WORK ORDER:
From the line that contains "Given: Switch to the Problems tab" to the final line of the records below, print each line exactly and leave every picture out.

MATERIAL FOR THE TASK:
____
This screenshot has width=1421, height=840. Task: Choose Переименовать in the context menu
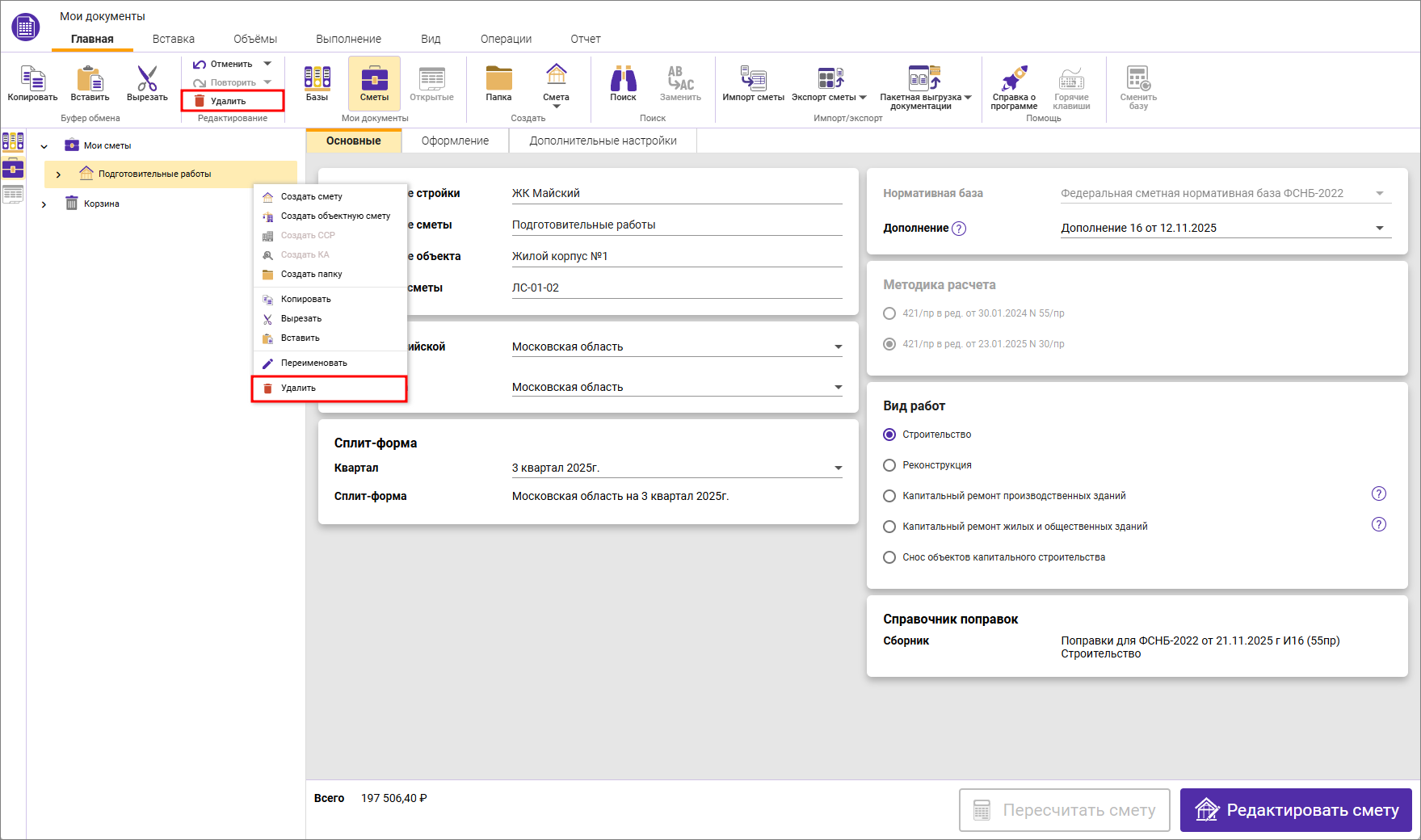[x=313, y=363]
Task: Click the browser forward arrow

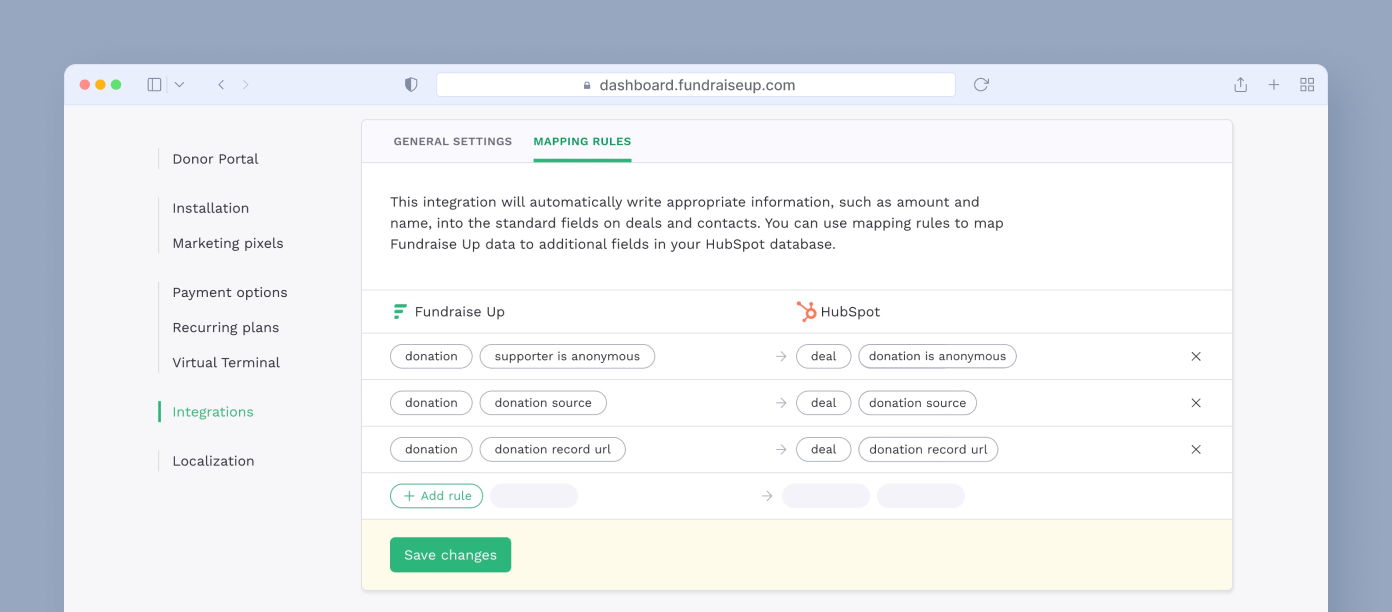Action: point(246,85)
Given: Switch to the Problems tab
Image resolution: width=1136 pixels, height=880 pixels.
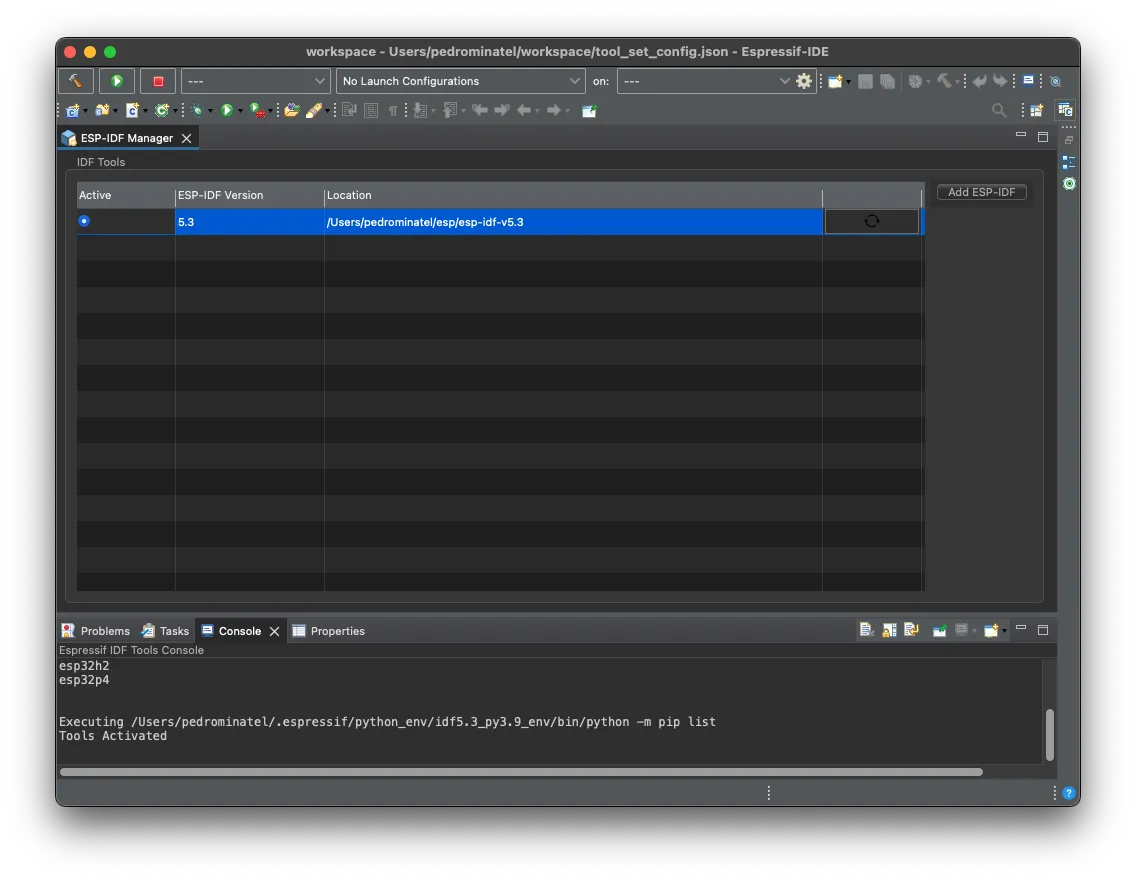Looking at the screenshot, I should pyautogui.click(x=96, y=631).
____
WRITTEN ANSWER:
Given: Switch to the Problems tab
Image resolution: width=1136 pixels, height=880 pixels.
Looking at the screenshot, I should pyautogui.click(x=96, y=631).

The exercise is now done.